20%. That's how often AI-generated security patches pass every automated test in your CI/CD pipeline (the system that automatically builds, tests, and deploys code) and still break your application in production.
A new benchmark called SCA RemBench tested three leading AI coding tools across 25 open-source repositories with known security vulnerabilities. The task was straightforward: patch the vulnerability without breaking anything else. All three tools produced patches that looked correct, compiled fine, and passed automated test suites. But when those patches hit real-world conditions, one in five failed silently.
The Scores Tell a Partial Story
RemBench scored each tool on a 100-point scale weighted across three dimensions: compatibility (50%), correctness (30%), and precision (20%). The results:
- Gemini 3 Pro: 82.1
- Claude Code (Opus 4.6): 79.3
- Codex (GPT-5.2): 76.3
Those scores look decent in isolation. The problem is what a score of 82 actually means in a security context: roughly one in five patches introduces a new defect while fixing the original vulnerability.
How Green Tests Hide Broken Code
The failure patterns fall into three categories, and the most common one is the hardest to catch.
Compatibility failures accounted for the largest share. In one case, an Express.js patch removed utility functions and replaced them with null stubs. Tests passed because nothing explicitly checked those utilities. But in production, query-parameter parsing silently stopped working. Users wouldn't see an error message. They'd just get wrong results.
Correctness failures came next. A patch for the Go networking library quic-go used the wrong error sentinel from a different package. The code compiled and tests passed, but error-matching logic failed at runtime, meaning the application couldn't properly handle certain network conditions.
Precision failures were the subtlest. A urllib3 patch created an unnecessary wrapper subclass that technically worked but hid new functionality the security update was supposed to expose.
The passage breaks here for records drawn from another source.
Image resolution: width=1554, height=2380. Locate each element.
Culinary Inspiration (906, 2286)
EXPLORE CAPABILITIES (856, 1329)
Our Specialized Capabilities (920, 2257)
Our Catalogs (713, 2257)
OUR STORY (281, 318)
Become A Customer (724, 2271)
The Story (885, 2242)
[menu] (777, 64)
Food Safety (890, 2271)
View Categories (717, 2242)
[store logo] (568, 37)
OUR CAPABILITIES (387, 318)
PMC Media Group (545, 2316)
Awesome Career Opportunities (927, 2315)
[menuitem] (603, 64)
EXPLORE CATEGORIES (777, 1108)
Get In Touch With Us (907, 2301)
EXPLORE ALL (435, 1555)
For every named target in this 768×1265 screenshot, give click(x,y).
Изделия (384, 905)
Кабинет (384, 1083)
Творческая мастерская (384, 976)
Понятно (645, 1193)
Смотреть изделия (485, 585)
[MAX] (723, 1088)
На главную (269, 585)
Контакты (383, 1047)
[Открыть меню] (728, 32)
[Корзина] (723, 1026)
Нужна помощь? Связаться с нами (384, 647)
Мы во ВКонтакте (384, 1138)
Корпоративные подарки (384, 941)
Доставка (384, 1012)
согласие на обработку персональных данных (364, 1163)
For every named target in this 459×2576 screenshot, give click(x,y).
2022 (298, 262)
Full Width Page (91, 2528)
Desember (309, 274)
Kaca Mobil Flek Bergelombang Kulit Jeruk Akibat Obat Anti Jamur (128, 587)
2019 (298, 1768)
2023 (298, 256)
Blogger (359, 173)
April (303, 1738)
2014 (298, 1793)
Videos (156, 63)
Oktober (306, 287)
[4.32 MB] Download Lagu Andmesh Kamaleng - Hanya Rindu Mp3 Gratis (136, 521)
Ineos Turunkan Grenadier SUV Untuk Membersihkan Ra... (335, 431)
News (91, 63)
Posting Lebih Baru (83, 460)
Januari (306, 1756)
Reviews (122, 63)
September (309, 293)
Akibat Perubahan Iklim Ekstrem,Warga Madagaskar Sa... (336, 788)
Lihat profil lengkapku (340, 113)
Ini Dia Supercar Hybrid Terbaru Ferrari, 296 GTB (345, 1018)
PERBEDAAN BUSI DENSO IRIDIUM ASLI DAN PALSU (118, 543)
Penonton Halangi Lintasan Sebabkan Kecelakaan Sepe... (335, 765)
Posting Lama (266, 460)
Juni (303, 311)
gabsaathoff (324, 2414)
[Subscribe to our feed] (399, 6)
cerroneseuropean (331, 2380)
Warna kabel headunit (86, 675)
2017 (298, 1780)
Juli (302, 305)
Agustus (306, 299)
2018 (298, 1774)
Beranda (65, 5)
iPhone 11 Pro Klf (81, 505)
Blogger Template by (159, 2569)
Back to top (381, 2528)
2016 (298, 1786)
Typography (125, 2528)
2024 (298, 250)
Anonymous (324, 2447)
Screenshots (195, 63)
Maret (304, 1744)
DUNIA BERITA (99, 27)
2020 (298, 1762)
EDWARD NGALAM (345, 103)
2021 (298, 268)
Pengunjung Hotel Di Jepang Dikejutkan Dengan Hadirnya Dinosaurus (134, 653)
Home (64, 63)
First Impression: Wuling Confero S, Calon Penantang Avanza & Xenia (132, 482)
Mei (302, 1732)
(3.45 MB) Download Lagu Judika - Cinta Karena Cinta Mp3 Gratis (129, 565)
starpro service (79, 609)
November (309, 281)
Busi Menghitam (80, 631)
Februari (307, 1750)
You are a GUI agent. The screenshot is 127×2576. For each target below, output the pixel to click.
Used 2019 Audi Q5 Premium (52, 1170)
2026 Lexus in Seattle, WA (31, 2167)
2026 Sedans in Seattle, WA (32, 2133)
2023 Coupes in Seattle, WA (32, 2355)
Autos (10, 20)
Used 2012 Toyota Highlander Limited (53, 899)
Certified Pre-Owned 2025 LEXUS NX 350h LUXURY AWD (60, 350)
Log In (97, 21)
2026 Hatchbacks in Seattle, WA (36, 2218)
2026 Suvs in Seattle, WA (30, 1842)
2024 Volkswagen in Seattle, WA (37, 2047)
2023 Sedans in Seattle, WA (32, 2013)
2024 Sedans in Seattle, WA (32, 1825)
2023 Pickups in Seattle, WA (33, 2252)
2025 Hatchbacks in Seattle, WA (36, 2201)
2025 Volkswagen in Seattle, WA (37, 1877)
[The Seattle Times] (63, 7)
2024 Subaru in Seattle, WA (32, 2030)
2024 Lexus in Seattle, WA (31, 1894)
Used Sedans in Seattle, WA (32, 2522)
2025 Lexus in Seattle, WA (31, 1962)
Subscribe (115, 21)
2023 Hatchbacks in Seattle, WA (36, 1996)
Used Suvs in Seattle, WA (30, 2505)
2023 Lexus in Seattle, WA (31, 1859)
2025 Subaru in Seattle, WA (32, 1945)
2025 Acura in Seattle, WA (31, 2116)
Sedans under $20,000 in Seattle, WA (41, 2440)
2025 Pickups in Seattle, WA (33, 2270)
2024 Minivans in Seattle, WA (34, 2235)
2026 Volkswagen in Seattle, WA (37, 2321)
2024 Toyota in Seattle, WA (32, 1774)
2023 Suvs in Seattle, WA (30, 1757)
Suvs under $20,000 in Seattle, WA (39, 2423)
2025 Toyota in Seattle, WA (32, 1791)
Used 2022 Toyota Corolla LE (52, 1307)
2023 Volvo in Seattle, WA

The common thread: every model treated vulnerability patching as a text-completion problem rather than a migration problem. They looked at the current code, saw what needed to change, and changed it. What they missed was the gap between the library's old API and its new secure version, including all the downstream code that depended on specific behaviors.
What Actually Helps
The benchmark found that adding a structured planning step before code generation improved scores by 7.4 points (to 89.5). That means forcing the AI to first analyze what changed between library versions, identify affected call sites, and map out a remediation plan before writing any code.
This tracks with what most experienced developers already know: the hard part of a security patch isn't writing the fix. It's understanding the full blast radius of the change.
For teams relying on AI tools like Cursor, Claude Code, or GitHub Copilot for security patches, the practical takeaway is blunt: a green CI pipeline is not proof that an AI-generated patch is safe. These tools are useful for drafting fixes, but the patches need human review that goes beyond "do the tests pass" and into "what behavior changed that the tests don't cover." Automated test suites were never designed to catch the kind of semantic drift that AI patching introduces, and until that changes, the 20% failure rate is the floor, not the ceiling.